I’m a planner it’s just who I am and I like to plan things. But once again life switches things up on me. As you may or may not know I recently got my appendix taken out (happy birthday to me!!) and to say the least this altered my plans a good little chunk. 

 

As a result of my appendix being taken out I’ve had to miss a whole week of work and that hurts me a lot. One, it hurts because I am unable to see my kids and help them with everything and I miss them so much! Second, is the pay. 56 hours that I lost and not getting paid this hurts because I’m raising most of my funds from this job and after this week I won’t work again until school starts the Monday after trading camp (August 20).

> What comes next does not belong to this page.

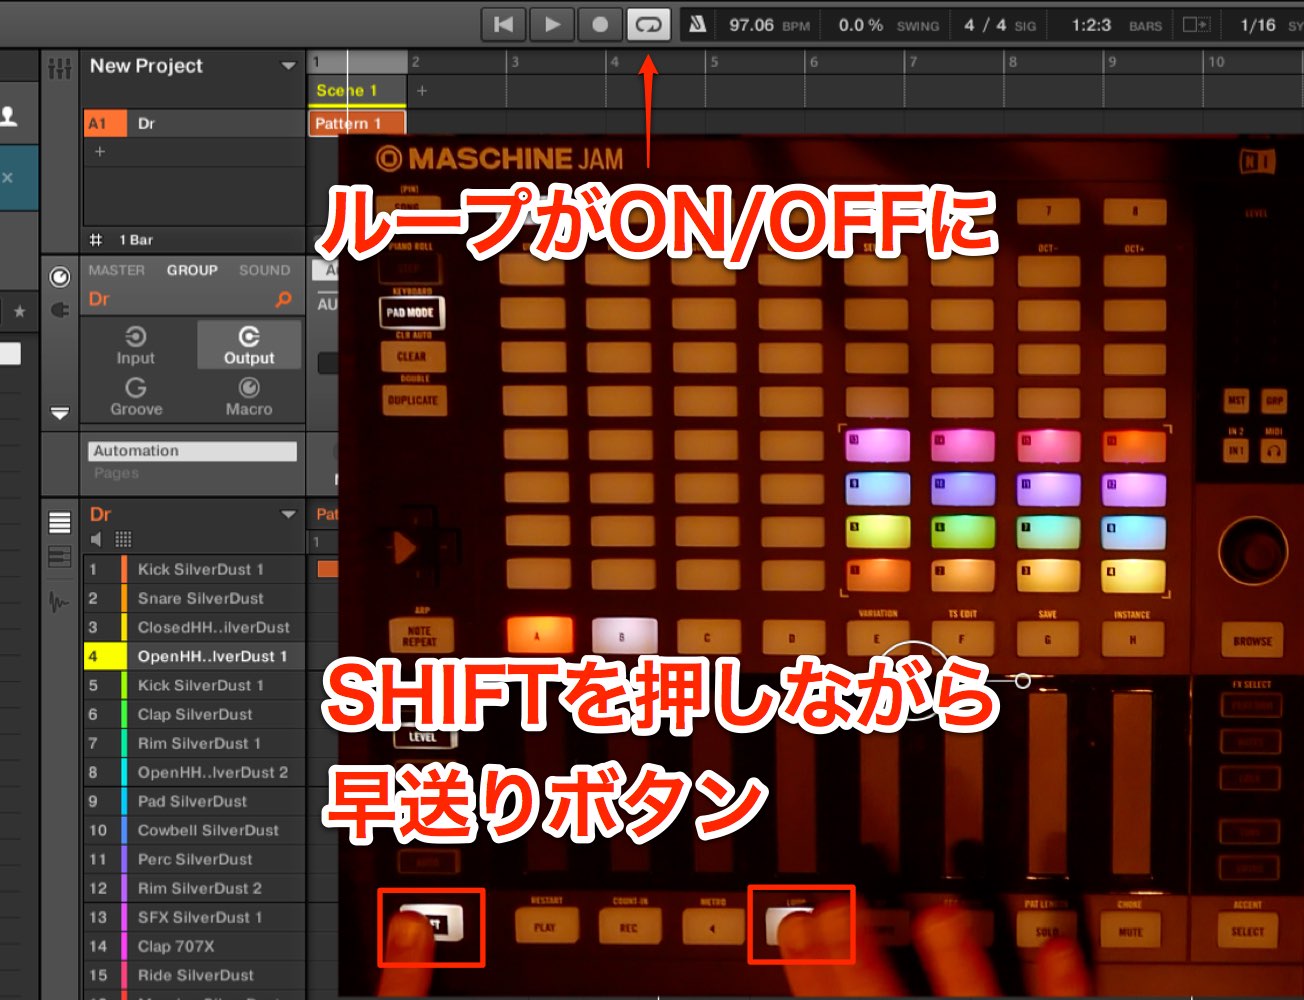Click the restart/skip-to-start transport button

This one little life incident has brought me so much anxiety. 

 

My mind is running trying to figure out how to keep raising money for the second deadline, pay the bills , purchase the equipment and supplies I need, medical, laptop problems, pocket money for the trip and try to contribute to household needs. 

 

All this gives me anxiety, I want to cry, and I low key panic. This is a whole new level of trusting God and his plan and his way of provision. 

 

I just wish I could wholeheartedly trust God in this. It’s hard for me to trust people and in turn hard to trust God. It’s all just a giant roller coaster of emotions. I desire deeply to surrender myself in every aspect to him but I just keep running and hiding; why I don’t know maybe we can figure that out together.

 

Im battling myself in believing that I can offer something to not only the people who I’ll encounter but also my team. I see their posts and social medias and then I look at myself and I feel like where in different spectrums. Yes I know what we see is only a portion and the “best” parts of their lives and yes I do know I have something to offer that is uniquely to me but my brain and heart are not on the same page.